At dusk, the lantern metaphor becomes literal. Interior lighting reverses the daytime logic: instead of filtering sunlight inward, the perforated screens now radiate warm light outward through their thousands of apertures. The building glows. Shallow water pools at the base reflect the illuminated brick, doubling the effect. River stones in the reflecting pools add a textural counterpoint to the precision of the masonry above.
It is worth noting how few resort buildings reward a second look at night. Most hospitality architecture treats exterior lighting as a branding exercise: uplighting, feature walls, logo illumination. Here, the building itself is the light fixture. The same perforations that manage solar gain during the day become the source of the building's nocturnal identity. Form and performance are genuinely unified.
Plans and Drawings








The drawings reveal a spatial complexity that the photographs only hint at. The site plan shows the clubhouse occupying a triangular block within the residential grid, an irregular footprint that MIA uses to generate the building's varied geometries. The ground floor plan confirms the central pool as the organizing spine, with outdoor dining terraces and perimeter landscaping wrapping the building's edges. Upper floors add meeting rooms, working areas, and reception spaces around the courtyard void, while the rooftop plan shows a lap pool, bar counter, and dense planting that effectively extends the landscape to the building's highest point.

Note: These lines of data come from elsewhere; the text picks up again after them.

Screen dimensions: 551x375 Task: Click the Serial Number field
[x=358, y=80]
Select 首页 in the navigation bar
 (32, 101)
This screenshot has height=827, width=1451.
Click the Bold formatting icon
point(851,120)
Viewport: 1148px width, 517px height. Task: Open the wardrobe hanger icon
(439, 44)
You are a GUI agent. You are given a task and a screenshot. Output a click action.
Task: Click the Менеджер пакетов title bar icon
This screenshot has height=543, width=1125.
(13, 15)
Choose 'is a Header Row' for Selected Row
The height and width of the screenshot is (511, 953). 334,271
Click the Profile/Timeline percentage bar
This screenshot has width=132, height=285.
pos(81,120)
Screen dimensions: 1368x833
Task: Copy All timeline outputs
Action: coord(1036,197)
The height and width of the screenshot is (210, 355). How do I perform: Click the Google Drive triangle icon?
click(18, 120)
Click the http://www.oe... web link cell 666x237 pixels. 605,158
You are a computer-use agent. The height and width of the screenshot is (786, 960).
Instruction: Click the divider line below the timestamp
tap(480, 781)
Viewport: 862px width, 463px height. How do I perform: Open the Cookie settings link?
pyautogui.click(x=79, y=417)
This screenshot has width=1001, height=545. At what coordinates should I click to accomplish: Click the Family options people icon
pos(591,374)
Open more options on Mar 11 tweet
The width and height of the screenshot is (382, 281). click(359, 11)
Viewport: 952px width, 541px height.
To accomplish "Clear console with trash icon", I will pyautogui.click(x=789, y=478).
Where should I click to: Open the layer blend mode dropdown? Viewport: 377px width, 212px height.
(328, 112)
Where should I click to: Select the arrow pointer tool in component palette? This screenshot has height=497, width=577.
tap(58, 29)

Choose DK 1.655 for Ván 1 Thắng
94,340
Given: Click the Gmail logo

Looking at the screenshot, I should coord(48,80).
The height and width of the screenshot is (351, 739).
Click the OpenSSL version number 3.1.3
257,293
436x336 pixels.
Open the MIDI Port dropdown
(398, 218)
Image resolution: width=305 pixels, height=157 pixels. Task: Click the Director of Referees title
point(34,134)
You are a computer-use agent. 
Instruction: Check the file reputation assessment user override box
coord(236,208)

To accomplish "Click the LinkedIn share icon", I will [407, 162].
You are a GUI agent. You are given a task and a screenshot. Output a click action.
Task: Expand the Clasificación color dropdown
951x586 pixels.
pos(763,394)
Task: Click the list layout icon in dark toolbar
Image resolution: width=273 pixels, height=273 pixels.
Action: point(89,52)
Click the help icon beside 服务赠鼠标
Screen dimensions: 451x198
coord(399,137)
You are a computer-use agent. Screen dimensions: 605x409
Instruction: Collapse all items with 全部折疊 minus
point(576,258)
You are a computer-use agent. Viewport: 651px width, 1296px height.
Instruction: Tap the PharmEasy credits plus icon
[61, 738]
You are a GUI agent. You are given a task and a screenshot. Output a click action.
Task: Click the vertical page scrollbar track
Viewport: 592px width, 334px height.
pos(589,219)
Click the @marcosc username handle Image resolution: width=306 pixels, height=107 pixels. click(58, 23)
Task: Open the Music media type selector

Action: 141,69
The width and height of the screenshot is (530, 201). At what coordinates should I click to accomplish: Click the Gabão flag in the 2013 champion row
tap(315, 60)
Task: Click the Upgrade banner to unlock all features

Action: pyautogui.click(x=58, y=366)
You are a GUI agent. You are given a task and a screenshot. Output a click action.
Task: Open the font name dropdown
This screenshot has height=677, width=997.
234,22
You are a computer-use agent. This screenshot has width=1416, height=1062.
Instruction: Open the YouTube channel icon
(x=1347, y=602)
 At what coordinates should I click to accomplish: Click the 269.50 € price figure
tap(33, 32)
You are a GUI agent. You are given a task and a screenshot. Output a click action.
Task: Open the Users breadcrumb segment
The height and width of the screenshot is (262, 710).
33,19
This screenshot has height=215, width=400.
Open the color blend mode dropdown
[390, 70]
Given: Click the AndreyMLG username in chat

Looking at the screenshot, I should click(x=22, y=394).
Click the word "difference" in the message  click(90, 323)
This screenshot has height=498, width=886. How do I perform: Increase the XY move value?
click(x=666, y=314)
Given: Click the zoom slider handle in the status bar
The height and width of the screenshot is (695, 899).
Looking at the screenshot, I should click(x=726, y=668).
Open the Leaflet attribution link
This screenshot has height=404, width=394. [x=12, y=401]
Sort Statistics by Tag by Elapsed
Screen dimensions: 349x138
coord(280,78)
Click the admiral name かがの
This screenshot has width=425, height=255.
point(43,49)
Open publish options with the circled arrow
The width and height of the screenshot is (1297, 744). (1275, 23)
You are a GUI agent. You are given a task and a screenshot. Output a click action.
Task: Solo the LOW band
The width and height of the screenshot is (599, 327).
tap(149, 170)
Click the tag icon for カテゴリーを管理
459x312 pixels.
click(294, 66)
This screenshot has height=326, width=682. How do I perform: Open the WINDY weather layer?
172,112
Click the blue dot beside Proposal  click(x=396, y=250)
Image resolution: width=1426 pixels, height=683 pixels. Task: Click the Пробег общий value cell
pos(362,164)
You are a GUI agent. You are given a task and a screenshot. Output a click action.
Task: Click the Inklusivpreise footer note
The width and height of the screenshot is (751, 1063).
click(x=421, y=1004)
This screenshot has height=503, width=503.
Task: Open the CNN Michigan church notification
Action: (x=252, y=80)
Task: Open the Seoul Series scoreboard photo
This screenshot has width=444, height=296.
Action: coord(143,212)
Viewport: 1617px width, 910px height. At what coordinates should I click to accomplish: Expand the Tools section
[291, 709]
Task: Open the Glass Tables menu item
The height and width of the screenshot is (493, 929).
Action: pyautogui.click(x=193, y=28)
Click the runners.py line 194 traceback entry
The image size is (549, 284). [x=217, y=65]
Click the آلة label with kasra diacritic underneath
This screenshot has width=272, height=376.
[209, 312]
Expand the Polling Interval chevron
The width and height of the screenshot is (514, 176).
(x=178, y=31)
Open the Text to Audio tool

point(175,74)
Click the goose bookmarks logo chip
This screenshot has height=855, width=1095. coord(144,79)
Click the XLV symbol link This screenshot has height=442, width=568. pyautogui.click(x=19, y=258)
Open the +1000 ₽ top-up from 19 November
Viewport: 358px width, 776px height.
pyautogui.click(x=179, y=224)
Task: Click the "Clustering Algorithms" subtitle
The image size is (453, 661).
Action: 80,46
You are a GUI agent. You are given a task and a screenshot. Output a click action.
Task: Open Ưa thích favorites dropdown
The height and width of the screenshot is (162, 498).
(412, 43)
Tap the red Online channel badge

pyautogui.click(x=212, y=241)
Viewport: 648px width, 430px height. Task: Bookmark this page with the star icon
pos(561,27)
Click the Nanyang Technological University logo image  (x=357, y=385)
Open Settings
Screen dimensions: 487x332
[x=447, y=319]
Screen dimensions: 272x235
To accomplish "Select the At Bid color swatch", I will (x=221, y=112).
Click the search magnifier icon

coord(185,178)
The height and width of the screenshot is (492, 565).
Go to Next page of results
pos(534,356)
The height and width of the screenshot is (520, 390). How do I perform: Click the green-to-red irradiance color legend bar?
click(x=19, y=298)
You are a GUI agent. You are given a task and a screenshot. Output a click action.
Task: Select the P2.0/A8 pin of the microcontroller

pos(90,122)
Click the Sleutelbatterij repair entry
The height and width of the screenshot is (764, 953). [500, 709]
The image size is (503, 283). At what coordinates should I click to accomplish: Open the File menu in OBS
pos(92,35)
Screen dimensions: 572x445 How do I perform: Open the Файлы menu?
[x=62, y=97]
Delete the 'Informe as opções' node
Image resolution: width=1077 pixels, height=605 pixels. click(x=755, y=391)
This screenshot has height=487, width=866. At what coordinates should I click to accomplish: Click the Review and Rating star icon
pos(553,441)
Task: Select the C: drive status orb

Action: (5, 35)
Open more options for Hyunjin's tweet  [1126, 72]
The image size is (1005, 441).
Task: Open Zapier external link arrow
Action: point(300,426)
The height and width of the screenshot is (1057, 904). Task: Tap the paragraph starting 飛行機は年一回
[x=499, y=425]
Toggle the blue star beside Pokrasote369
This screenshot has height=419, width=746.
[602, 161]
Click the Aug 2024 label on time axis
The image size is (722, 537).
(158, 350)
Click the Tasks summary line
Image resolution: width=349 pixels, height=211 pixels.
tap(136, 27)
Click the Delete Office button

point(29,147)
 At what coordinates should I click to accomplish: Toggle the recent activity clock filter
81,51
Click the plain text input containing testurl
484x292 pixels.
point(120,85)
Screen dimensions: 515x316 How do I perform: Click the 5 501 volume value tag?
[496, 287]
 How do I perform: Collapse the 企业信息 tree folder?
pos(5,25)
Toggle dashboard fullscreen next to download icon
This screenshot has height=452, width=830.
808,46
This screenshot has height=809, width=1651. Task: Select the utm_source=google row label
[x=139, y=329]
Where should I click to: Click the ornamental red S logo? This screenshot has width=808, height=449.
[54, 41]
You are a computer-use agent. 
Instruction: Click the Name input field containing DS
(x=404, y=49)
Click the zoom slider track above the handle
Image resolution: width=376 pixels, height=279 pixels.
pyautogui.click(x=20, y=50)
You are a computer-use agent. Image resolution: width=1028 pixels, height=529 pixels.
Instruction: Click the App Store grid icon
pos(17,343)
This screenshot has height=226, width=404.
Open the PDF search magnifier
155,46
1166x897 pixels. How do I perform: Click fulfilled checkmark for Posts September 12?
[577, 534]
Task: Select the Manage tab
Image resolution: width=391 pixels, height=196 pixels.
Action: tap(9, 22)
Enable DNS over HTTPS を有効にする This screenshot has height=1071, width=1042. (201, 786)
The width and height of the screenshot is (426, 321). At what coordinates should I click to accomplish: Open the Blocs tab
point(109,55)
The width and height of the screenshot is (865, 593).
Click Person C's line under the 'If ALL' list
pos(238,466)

The sections are particularly revealing. Double-height volumes in the interior create the generous spatial proportions visible in the photographs, while planted terraces at multiple levels explain the cascading greenery that appears in nearly every view. The axonometric drawing clarifies the relationship between the timber-toned rooftop frame and the more transparent lower levels, showing how the building's mass is concentrated above while its base opens to the landscape. It is a sophisticated sectional strategy that reads as effortless in person.
Why This Project Matters
Resort architecture in Southeast Asia has a credibility problem. Too many projects default to a generic tropical modernism: flat roofs, infinity pools, imported materials, and air conditioning doing all the climate work. The Wyndham Clubhouse offers an alternative that is both more rigorous and more generous. By committing fully to perforated brick, a material rooted in the region's masonry traditions, MIA produced a building that manages solar gain, promotes natural ventilation, and creates constantly shifting interior atmospheres without relying on mechanical systems as a crutch. The six-year timeline from design to completion suggests a process that prioritized craft over speed.
More broadly, the project demonstrates that ornament and performance need not be separate conversations. The brick screens are decorative, structural, and environmental all at once. In an era when sustainability is too often reduced to certification checklists and energy modeling, the Wyndham Clubhouse makes a case for passive design as a spatial and aesthetic practice. The lantern metaphor could easily have remained a conceptual footnote in a design presentation. Instead, MIA built it into every brick.
Wyndham Clubhouse by MIA Design Studio. Located in Phu Quoc, Vietnam. 4,495 m². Completed 2022. Photography by Trieu Chien.